El parque me parecía interminable. Nunca íbamos a alcanzar la estación del metro, jamás regresaríamos a casa, la niña no cesaría de preguntarnos ni yo de darle respuestas inútiles, las mismas que recibí a su edad.
—Entonces es bueno el niño al que le sacaron sangre los otros.
—Sí, es decir, no sé.
—¿O es malo también?
—No, los malos son los otros porque no se debe actuar así.
Al fin encontramos a un policía. Traté de explicarle lo que acababa de suceder. La niña intervino en mi ayuda y describió todo en pocas palabras y mucho mejor que yo.

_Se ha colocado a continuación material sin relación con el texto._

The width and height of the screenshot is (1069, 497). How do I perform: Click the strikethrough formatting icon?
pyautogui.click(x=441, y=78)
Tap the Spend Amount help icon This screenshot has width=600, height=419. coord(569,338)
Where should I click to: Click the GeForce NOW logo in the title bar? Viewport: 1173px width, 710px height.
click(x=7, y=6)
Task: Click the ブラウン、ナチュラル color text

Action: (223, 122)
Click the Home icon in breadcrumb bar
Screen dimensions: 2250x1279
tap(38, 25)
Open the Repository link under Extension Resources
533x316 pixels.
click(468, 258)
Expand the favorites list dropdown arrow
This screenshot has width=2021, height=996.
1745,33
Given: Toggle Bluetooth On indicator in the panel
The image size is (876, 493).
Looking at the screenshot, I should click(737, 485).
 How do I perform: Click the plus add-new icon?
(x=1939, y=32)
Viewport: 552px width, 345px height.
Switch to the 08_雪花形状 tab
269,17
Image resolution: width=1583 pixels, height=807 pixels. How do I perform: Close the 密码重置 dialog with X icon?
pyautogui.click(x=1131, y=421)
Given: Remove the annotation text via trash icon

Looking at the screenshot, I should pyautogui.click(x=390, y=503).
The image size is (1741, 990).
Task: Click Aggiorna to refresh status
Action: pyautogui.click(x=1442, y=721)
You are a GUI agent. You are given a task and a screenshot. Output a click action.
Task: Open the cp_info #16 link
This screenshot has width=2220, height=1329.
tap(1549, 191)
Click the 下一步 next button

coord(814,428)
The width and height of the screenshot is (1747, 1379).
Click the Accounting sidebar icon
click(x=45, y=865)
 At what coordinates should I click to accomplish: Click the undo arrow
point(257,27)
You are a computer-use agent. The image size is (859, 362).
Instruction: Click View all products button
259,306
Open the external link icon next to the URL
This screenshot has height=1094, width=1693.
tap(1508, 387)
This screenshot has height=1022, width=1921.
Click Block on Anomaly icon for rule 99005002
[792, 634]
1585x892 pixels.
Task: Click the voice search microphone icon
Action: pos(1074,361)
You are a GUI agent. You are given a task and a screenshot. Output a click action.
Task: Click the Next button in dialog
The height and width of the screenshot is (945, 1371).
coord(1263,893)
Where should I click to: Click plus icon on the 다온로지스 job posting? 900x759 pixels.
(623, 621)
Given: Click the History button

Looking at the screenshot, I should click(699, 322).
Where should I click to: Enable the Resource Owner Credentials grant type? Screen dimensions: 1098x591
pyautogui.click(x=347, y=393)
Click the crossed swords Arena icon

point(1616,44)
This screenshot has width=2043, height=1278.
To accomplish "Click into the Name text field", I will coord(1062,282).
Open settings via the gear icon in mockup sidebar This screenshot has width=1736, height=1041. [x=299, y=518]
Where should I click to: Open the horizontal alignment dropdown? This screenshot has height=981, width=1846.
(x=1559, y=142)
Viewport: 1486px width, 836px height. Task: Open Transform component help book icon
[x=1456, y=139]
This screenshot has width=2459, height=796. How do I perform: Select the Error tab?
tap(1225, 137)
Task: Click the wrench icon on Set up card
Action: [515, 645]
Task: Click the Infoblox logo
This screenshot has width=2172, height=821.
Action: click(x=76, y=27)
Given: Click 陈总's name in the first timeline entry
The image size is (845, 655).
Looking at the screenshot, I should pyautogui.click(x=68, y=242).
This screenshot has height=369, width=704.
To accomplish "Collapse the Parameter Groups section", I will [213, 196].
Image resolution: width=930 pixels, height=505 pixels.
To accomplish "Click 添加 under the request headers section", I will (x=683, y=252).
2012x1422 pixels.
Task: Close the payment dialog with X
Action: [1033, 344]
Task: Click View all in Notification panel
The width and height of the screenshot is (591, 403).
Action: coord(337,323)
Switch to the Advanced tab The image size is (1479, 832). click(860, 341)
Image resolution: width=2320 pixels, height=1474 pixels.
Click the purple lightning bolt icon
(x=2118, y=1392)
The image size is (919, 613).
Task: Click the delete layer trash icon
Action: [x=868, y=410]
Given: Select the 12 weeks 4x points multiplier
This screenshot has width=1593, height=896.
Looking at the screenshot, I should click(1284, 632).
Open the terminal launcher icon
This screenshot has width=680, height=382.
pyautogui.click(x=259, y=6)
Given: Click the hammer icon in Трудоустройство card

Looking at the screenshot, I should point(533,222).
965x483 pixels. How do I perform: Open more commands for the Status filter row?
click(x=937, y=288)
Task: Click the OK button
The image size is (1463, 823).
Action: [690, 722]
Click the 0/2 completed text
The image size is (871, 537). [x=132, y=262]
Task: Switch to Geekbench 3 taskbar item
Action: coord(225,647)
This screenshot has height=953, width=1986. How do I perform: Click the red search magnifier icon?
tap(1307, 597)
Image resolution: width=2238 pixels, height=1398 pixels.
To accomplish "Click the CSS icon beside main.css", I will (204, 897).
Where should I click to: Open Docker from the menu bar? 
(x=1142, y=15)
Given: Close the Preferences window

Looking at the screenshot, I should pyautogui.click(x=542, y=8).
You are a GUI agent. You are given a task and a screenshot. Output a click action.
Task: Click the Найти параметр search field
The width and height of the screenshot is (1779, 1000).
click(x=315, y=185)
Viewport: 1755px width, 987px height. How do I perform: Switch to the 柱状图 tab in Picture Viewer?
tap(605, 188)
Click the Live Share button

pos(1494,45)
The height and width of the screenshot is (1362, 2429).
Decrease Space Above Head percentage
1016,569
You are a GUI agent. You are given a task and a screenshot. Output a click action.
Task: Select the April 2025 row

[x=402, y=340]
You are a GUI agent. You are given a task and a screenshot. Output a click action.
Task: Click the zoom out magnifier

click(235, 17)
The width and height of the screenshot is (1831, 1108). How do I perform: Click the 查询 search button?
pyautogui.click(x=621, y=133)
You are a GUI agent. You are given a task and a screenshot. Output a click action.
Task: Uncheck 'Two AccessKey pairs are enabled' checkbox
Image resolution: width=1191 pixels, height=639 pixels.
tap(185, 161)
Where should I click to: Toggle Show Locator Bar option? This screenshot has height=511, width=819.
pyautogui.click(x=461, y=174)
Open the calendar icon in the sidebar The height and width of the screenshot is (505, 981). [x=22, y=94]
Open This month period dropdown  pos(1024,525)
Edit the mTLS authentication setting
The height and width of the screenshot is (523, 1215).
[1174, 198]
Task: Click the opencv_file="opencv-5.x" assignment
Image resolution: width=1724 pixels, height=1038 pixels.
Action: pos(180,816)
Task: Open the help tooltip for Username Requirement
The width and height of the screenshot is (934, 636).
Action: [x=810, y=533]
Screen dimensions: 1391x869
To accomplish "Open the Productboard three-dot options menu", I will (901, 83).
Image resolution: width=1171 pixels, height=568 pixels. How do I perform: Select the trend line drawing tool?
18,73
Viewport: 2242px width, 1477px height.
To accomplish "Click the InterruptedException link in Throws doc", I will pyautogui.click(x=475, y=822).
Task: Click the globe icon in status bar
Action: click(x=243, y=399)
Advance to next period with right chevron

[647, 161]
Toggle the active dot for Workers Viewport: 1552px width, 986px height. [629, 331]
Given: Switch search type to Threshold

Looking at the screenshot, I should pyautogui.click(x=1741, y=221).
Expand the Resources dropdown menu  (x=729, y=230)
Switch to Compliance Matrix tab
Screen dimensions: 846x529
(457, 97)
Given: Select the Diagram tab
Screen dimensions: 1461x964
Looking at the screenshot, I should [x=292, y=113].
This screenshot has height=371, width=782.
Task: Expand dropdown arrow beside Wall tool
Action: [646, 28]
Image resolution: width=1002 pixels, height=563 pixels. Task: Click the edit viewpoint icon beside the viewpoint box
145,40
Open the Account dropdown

—Es irremediable. Pasa a todas horas. Hizo bien en no entrometerse. Son peligrosos. Andan armados. Dicen que el parque es sólo para blancos y todo negro que entre en él pagará las consecuencias.
—No puede ser: todo el mundo tiene derecho a pasar por aquí.
—¿Lo dice en serio? Así habla alguna gente de este barrio. Pero luego no acepta negros en sus casas ni deja que se sienten en sus bares.
Hizo una seña afectuosa para la niña y se alejó sin decir más. Sentí frío, cansancio, ganas de cerrar los ojos. Llegamos a la salida del parque. Tres jóvenes negros se cruzaron con nosotros. Nadie me había mirado nunca en esa forma. Vi las navajas de resorte y pensé que iban a atacarnos. Pasaron de largo y se internaron en la arboleda.
—¿Qué van a hacer?
—A no dejar que les pase lo mismo que al otro.
—¿Por qué siempre tienen que estar peleando?
—No puedo explicártelo. Es muy difícil. No entenderías.
Me puse en cuclillas y le abotoné el abrigo. La estreché levemente, con ternura y con miedo. Entramos en la estación del metro. Nos envolvía un principio de niebla. El parque avanzaba sobre la ciudad. Muy pronto, todo iba a ser de nuevo selva.